Modified: trunk/scipy/sandbox/timeseries/extras.py
===================================================================
--- trunk/scipy/sandbox/timeseries/extras.py 2007-10-27 18:25:05 UTC (rev 3468)
+++ trunk/scipy/sandbox/timeseries/extras.py 2007-10-27 20:44:00 UTC (rev 3469)
@@ -69,6 +69,22 @@
isfeb = (months == 2)
missing[isfeb] -= 2
missing[isfeb & ~isleapyear(series.year)] -= 1
+ elif period == 92 and (freq//_c.FR_QTR == 1):
+ # row: quarters, cold:days
+ months = series.months
+ if freq in (_c.FR_QTREJAN, _c.FR_QTRSJAN, _c.FR_QTREAPR, _c.FR_QTRSAPR,
+ _c.FR_QTREOCT, _c.FR_QTRSOCT, _c.FR_QTREOCT, _c.FR_QTRSOCT):
+ isfeb = (months == 4)
+ missing[isfeb] -= 2
+ elif freq in (_c.FR_QTREFEB, _c.FR_QTRSFEB, _c.FR_QTREMAY, _c.FR_QTRSMAY,
+ _c.FR_QTREAUG, _c.FR_QTRSAUG, _c.FR_QTRENOV, _c.FR_QTRSNOV):
+ missing[numpy.array([m in [2,11] for m in months])] -= 1
+ isfeb = (months == 2)
+ elif freq in (_c.FR_QTREMAR, _c.FR_QTRSMAR, _c.FR_QTREJUN, _c.FR_QTRSJUN,
+ _c.FR_QTRESEP, _c.FR_QTRSSEP, _c.FR_QTREDEC, _c.FR_QTRSDEC):
+ missing[numpy.array([m in [3,6] for m in months])] -= 1
+ isfeb = (months == 3)
+ missing[isfeb & ~isleapyear(series.year)] -= 1
elif period not in (12,7):
raise NotImplementedError, "Not yet implemented for that frequency..."
return missing
Modified: trunk/scipy/sandbox/timeseries/lib/tests/test_moving_funcs.py
===================================================================
--- trunk/scipy/sandbox/timeseries/lib/tests/test_moving_funcs.py 2007-10-27 18:25:05 UTC (rev 3468)

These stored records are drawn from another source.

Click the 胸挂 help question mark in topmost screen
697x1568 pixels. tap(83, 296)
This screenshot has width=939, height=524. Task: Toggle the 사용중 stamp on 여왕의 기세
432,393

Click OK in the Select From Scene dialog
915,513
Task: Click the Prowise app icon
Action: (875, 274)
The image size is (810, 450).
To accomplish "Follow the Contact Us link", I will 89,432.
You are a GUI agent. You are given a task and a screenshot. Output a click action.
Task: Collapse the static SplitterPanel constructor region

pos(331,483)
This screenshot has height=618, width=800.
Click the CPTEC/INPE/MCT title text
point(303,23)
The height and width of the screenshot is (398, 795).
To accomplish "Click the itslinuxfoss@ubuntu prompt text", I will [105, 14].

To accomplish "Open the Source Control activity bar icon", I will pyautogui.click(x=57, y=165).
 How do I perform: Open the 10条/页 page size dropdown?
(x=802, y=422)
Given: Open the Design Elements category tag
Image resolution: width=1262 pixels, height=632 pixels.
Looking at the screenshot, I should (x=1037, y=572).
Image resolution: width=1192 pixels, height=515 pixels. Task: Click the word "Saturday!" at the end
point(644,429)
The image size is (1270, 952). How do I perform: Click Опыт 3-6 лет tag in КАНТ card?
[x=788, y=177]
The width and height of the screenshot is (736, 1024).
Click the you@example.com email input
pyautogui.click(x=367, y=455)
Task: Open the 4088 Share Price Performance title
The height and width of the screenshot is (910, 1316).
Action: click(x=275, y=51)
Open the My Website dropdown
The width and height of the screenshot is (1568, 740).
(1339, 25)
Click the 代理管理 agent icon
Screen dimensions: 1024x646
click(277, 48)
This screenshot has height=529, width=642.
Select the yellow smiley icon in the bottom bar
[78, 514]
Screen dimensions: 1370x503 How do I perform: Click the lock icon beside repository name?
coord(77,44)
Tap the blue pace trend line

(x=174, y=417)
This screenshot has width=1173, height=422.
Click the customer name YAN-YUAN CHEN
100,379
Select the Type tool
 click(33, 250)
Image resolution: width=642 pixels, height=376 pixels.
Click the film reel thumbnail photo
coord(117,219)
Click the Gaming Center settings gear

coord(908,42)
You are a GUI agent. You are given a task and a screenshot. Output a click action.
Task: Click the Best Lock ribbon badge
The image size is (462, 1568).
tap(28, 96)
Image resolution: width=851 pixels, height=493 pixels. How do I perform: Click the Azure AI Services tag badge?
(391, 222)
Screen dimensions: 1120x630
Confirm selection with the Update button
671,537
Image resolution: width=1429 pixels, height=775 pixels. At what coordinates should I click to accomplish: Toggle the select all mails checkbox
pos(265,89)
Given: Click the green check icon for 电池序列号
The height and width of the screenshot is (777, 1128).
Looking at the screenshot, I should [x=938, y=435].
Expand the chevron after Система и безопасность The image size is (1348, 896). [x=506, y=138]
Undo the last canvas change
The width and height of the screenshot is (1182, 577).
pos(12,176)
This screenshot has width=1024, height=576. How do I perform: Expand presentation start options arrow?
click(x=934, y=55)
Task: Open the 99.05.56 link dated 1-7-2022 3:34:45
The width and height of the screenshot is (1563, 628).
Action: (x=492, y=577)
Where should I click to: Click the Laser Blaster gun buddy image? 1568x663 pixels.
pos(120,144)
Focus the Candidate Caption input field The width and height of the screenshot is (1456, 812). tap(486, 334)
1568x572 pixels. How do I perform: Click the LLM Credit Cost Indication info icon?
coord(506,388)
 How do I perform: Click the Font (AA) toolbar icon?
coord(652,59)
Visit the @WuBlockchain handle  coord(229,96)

+++ trunk/scipy/sandbox/timeseries/lib/tests/test_moving_funcs.py 2007-10-27 20:44:00 UTC (rev 3469)
@@ -143,4 +143,4 @@
#------------------------------------------------------------------------------
if __name__ == "__main__":
- NumpyTest().run()
+ NumpyTest().run()
\ No newline at end of file
Modified: trunk/scipy/sandbox/timeseries/tests/test_timeseries.py
===================================================================
--- trunk/scipy/sandbox/timeseries/tests/test_timeseries.py 2007-10-27 18:25:05 UTC (rev 3468)
+++ trunk/scipy/sandbox/timeseries/tests/test_timeseries.py 2007-10-27 20:44:00 UTC (rev 3469)
@@ -29,7 +29,7 @@
from timeseries import Date, date_array_fromlist, date_array_fromrange, date_array, thisday
from timeseries import time_series, TimeSeries, adjust_endpoints, \
mask_period, align_series, align_with, fill_missing_dates, tsmasked, \
- concatenate_series, stack, split
+ concatenate, stack, split
class TestCreation(NumpyTestCase):
"Base test class for MaskedArrays."
@@ -601,27 +601,30 @@
def test_concatenate(self):
"Tests concatenate"
dlist = ['2007-%02i' % i for i in range(1,6)]
- dates = date_array_fromlist(dlist)
- data = masked_array(numeric.arange(5), mask=[1,0,0,0,0], dtype=float_)
+ _dates = date_array_fromlist(dlist)
+ data = masked_array(numpy.arange(5), mask=[1,0,0,0,0], dtype=float_)
#
- ser_1 = time_series(data, dates)
- ser_2 = time_series(data, dates=dates+10)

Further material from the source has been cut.